What you will do: Could you return every line of the records below that contains the word "comment"?

________________________________________

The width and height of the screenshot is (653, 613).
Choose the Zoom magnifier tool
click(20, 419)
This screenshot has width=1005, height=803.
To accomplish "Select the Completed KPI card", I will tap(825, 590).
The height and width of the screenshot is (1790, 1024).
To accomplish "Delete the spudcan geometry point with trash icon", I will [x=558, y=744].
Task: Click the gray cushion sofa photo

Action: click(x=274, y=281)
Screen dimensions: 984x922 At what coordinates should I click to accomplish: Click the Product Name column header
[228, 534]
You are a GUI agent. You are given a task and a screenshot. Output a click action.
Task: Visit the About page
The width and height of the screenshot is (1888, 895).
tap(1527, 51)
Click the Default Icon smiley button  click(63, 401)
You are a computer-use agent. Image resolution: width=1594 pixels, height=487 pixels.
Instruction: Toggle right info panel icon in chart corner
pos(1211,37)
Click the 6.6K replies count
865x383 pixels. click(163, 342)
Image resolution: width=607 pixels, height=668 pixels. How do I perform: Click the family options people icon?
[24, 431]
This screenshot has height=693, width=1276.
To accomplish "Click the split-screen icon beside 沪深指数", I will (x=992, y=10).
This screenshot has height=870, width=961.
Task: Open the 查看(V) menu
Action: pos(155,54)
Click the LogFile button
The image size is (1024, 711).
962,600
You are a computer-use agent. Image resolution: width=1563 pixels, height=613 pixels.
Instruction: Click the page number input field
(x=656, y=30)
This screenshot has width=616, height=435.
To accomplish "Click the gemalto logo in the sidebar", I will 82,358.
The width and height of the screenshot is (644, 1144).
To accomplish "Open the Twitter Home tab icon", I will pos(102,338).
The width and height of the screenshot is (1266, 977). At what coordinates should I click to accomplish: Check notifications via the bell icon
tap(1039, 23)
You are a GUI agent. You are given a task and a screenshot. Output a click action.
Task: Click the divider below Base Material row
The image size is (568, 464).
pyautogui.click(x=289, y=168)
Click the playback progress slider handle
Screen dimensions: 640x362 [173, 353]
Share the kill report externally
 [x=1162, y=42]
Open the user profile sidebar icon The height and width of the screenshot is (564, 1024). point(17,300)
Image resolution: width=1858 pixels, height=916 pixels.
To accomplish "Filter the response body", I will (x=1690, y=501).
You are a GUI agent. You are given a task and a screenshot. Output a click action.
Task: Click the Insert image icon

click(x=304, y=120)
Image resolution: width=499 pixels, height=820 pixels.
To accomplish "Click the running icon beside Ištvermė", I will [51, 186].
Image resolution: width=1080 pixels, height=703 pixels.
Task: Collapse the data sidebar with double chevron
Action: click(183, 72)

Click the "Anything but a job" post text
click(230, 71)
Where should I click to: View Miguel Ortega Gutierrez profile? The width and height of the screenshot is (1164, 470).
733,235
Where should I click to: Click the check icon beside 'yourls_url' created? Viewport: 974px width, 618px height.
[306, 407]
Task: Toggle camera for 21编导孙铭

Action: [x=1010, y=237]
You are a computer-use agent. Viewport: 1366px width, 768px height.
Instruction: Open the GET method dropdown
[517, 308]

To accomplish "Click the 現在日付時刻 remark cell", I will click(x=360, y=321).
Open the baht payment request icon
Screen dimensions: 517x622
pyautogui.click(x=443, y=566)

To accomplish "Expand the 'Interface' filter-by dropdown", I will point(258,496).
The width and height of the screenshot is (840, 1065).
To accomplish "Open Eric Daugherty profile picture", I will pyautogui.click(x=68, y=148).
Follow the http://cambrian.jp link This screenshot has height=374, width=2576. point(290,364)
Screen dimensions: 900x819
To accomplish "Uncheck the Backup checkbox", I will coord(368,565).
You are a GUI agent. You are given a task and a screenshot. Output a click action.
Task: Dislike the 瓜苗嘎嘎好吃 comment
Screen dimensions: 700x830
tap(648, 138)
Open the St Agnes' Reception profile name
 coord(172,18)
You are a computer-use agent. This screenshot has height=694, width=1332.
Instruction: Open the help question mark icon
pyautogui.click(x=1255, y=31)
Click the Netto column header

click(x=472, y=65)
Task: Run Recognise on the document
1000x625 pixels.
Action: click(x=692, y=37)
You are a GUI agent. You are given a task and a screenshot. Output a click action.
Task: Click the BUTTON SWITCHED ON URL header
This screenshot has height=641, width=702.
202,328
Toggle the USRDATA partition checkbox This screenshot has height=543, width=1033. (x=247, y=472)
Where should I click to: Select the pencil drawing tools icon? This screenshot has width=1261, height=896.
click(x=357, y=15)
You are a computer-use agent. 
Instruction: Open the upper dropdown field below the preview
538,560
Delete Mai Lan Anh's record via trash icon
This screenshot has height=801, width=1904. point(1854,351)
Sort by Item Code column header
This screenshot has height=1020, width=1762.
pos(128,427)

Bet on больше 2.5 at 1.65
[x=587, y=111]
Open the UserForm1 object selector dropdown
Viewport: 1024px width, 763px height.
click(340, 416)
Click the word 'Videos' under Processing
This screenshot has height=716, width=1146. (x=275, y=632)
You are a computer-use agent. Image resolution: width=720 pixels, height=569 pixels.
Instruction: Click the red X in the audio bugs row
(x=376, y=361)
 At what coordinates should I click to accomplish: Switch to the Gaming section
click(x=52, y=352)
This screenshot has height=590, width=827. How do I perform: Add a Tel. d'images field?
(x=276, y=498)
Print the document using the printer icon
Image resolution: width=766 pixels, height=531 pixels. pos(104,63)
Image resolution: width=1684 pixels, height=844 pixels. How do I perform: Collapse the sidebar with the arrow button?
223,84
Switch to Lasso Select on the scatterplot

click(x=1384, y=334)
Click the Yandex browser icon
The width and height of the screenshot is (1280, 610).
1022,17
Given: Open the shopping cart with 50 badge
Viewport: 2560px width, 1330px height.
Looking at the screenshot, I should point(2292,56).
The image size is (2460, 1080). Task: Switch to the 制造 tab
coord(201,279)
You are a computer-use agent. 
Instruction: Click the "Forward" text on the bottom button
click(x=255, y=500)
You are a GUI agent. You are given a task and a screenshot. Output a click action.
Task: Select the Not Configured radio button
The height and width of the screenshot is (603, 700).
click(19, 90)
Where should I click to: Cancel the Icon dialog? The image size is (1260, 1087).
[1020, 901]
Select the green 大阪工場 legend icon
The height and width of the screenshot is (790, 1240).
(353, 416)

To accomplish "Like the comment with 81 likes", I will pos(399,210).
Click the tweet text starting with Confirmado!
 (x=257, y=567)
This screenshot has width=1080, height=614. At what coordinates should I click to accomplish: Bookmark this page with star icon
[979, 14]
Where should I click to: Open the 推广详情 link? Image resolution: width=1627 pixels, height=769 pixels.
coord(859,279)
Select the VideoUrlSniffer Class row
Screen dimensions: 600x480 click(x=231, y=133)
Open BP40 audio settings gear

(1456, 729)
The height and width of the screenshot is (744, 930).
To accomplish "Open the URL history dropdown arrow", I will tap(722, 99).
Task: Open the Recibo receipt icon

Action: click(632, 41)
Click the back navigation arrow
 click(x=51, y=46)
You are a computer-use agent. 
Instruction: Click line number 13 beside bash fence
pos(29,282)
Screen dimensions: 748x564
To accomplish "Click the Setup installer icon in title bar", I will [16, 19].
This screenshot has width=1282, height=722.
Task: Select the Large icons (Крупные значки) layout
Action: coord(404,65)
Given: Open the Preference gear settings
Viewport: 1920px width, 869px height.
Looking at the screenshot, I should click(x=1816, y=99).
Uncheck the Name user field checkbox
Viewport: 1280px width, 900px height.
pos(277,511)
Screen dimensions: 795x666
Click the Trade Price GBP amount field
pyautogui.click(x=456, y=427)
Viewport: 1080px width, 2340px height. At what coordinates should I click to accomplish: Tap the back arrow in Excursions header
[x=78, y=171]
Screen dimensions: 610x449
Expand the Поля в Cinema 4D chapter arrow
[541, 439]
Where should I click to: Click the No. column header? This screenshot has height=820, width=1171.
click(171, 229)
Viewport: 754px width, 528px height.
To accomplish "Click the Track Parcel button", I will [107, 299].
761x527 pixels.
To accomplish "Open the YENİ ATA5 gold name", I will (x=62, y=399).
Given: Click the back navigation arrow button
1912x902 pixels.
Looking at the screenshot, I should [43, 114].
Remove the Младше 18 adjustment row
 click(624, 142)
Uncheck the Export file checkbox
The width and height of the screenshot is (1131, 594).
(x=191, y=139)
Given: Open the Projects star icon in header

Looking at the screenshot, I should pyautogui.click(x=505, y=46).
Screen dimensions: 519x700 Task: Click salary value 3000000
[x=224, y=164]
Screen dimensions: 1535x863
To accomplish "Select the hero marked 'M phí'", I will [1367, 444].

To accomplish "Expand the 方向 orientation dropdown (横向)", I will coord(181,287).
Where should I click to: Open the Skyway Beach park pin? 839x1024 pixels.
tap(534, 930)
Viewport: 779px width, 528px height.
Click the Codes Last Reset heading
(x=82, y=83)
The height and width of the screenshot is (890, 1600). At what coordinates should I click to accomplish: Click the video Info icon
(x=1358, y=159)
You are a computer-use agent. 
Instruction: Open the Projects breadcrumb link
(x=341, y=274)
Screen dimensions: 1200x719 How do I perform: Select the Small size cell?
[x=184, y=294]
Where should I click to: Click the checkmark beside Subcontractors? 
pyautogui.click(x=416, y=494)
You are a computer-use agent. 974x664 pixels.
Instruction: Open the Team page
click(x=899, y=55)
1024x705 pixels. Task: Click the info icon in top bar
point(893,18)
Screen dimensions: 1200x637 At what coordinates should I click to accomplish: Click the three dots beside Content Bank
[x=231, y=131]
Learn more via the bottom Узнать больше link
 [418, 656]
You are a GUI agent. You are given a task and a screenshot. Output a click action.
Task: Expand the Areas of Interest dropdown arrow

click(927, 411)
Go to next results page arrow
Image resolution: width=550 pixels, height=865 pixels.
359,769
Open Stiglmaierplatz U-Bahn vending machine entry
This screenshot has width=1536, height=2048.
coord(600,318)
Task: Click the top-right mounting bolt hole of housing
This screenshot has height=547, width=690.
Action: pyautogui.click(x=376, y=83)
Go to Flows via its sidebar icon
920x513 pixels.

________________________________________

Response to the task:
Task: Dislike the 瓜苗嘎嘎好吃 comment
To accomplish "Like the comment with 81 likes", I will pos(399,210).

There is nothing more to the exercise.